Pour cet échec, je suis vraiment désolée.
J’offre mes excuses avec humilité et j’éprouve une tristesse profonde face à la grande souffrance infligée. Par ailleurs, je ne m’attends aucunement à ce que mes mots suffisent pour réparer les préjudices résultants.
Les paroles que j’offre ne sont qu’une des nombreuses actions futures en cours visant à corriger les torts passés et actuels, ainsi qu’à appuyer chacun dans son cheminement vers la guérison, dans la mesure du possible.

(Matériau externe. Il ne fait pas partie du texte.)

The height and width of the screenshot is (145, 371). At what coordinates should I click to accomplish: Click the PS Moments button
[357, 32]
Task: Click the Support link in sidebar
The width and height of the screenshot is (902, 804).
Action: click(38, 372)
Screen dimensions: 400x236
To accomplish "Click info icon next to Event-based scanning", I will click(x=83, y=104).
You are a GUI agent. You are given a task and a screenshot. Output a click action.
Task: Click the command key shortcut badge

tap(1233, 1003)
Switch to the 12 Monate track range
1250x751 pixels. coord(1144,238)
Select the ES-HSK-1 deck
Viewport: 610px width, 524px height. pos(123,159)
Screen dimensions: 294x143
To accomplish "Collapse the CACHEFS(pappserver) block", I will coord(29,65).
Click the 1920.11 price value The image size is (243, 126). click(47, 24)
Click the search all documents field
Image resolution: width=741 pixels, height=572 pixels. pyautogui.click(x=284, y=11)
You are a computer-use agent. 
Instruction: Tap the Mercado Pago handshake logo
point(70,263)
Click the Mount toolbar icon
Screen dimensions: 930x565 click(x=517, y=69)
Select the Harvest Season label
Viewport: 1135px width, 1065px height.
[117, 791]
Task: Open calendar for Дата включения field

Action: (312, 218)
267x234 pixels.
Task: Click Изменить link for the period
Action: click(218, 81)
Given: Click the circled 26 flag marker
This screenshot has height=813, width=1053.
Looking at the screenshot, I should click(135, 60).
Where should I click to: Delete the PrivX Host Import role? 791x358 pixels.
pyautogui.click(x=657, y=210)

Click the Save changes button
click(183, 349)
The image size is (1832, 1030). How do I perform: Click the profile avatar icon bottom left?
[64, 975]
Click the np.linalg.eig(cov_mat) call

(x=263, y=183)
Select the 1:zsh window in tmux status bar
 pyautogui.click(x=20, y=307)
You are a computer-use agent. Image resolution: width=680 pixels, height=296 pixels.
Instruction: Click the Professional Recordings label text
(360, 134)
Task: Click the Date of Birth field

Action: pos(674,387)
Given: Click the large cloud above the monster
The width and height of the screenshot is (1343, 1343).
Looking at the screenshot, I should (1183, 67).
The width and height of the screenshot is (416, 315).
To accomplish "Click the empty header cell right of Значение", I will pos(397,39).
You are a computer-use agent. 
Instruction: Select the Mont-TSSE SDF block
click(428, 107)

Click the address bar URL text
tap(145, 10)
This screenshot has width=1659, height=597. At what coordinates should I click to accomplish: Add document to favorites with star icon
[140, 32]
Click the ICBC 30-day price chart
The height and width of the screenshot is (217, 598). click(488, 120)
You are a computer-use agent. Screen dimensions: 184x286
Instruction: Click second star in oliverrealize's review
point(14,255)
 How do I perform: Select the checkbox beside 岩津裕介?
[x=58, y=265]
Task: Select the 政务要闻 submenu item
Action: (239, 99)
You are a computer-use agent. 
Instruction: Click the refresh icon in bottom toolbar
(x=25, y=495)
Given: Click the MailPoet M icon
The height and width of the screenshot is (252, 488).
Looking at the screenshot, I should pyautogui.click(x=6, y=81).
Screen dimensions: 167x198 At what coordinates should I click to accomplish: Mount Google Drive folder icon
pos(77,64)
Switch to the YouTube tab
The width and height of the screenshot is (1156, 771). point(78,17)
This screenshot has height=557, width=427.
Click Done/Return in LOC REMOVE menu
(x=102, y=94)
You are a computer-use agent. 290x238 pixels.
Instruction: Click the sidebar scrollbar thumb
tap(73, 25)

Je ne peux pas parler pour les autres, et je ne le ferai pas. Je ne porterai pas non plus de jugements sur la décision de quiconque à parler de sa vérité ou à garder le silence.
Nous devons tous composer avec nos propres expériences et y donner suite de la manière qui nous convient.
Sur le plan personnel, j’ai été témoin au cours de ma carrière de misogynie, d’homophobie, d’initiation, d’exclusion, de mépris affiché et d’abus d’autorité de divers degrés, comportements typiquement justifiés comme servant à nourrir l’esprit de corps.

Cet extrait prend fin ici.